Kinyuru Munuhe @kinyurumunuhe
The National Transport and Safety Authority (NTSA) has rolled out a special refresher course for long distance drivers of public service vehicles (PSVs).
The course, targeting 11,000 drivers and 54 PSV saccos that operate in the night, will be taught using the new curriculum developed by the authority.
NTSA Deputy Director in charge of Safety Strategies Duncan Kibogong yesterday led a team of stakeholders in launching the revised training curriculum at the Kabete Technical Training Institute in Nairobi.
“We have come up with a standardised curriculum for different classes of automobiles, from motor cycles to plant machines. The training, seeking to reduce road carnage, will be divided into two parts—theory and practical work. Driving schools have been involved in the programme.
Part of the training will include medical assessment of drivers. It will take about three months and drivers will get a certificate of competency after completion of the course.
The new vetting process will also be extended to all PSV operators. It is a joint initiative of NTSA, Interior ministry and the Traffic Department, with drivers required to pay Sh3,000 for the training. Besides Kabete, there are 11 other stations across the country, where training will be conducted simultaneously.
“In Kenya, we have never had a standardised curriculum to ensure drivers are conversant with the traffic regulations. Various driving schools offer different training and we want to make it similar across board in line with international best practices,” said Kibogong. On focus to drivers who operate at night, the NTSA official said 70 to 80 per cent of road accidents occur between 6pm and 6am, mostly associated to human error.
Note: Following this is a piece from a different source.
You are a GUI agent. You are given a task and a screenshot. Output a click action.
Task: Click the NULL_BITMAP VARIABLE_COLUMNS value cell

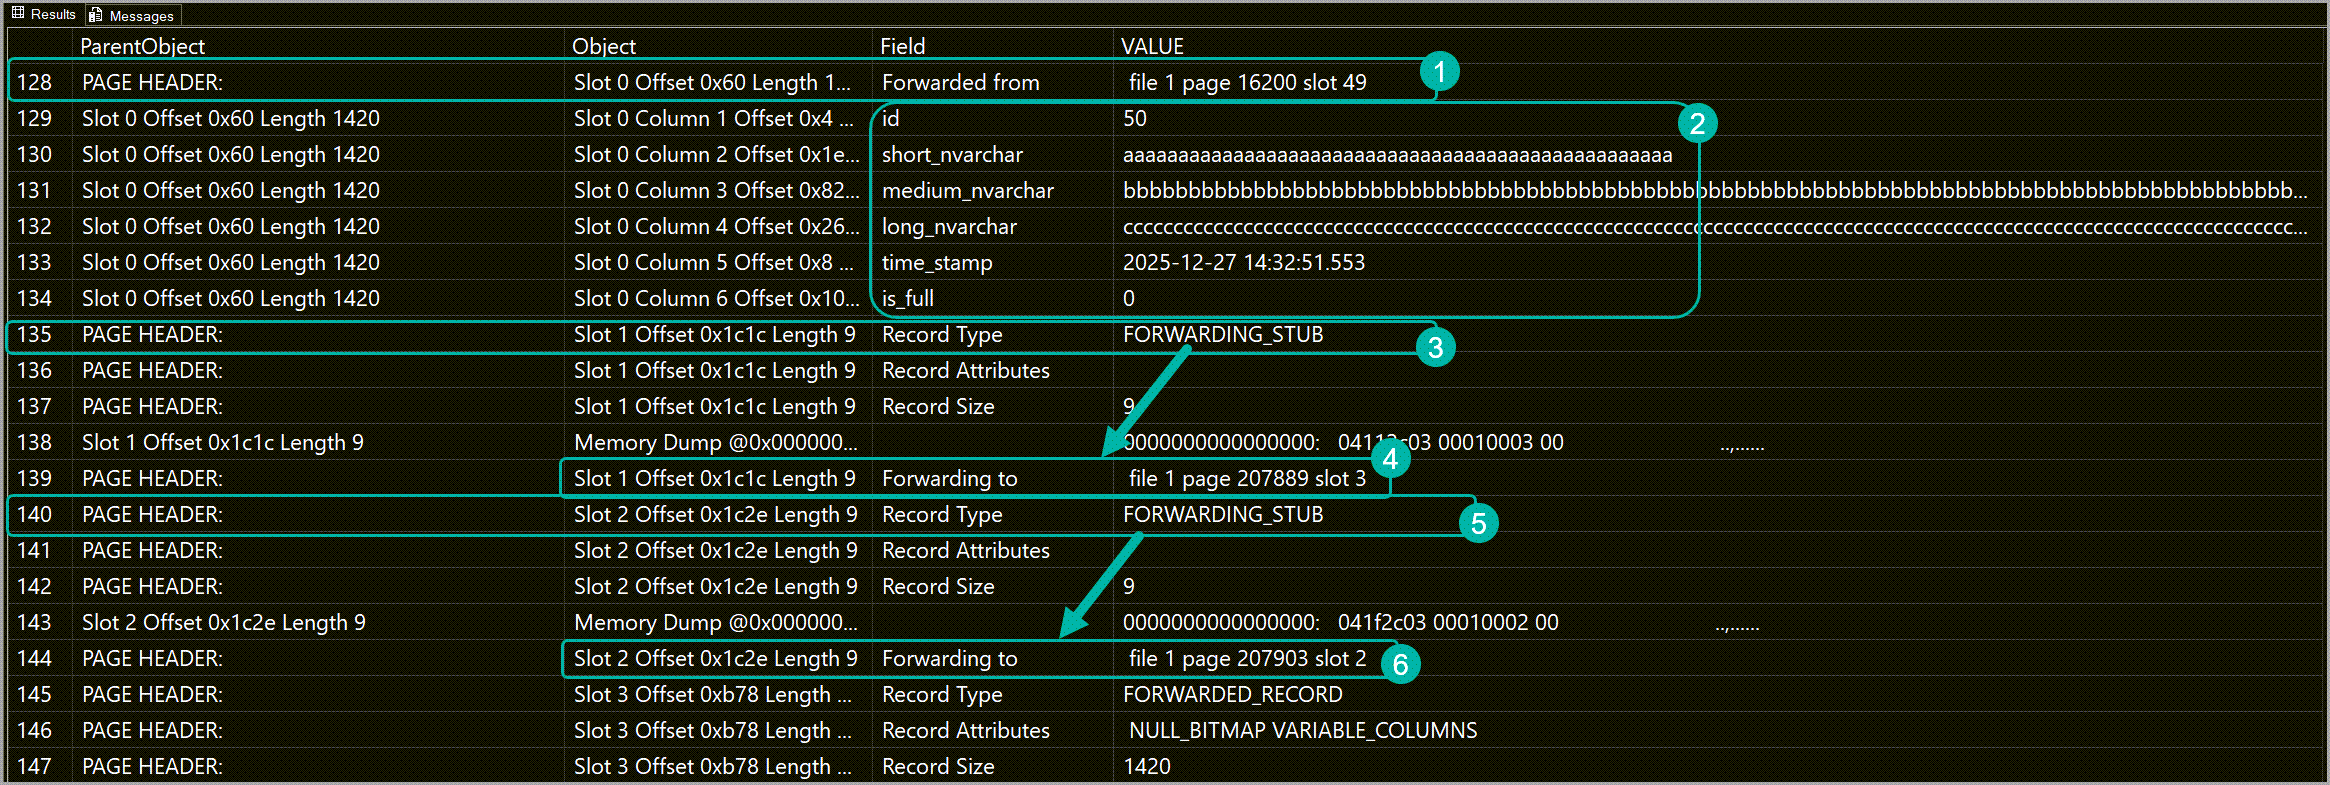point(1302,730)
Drivers undertaking the course will be issued with the smart licences, currently being piloted. “These drivers will be the first to get the new smart driving licence when they are rolled out. All drivers wishing to apply for the new licence must first go through the refresher course,” said Kibogong.
The licences, which will be embedded electronic chips containing key details of a driver, will be rolled out in six to 12 months. NTSA director general Francis Meja said the new curriculum aims to empower drivers with knowledge and skills required to develop competence in managing attitude and behaviour change. He said the curriculum is bench-marked against best international driving standards.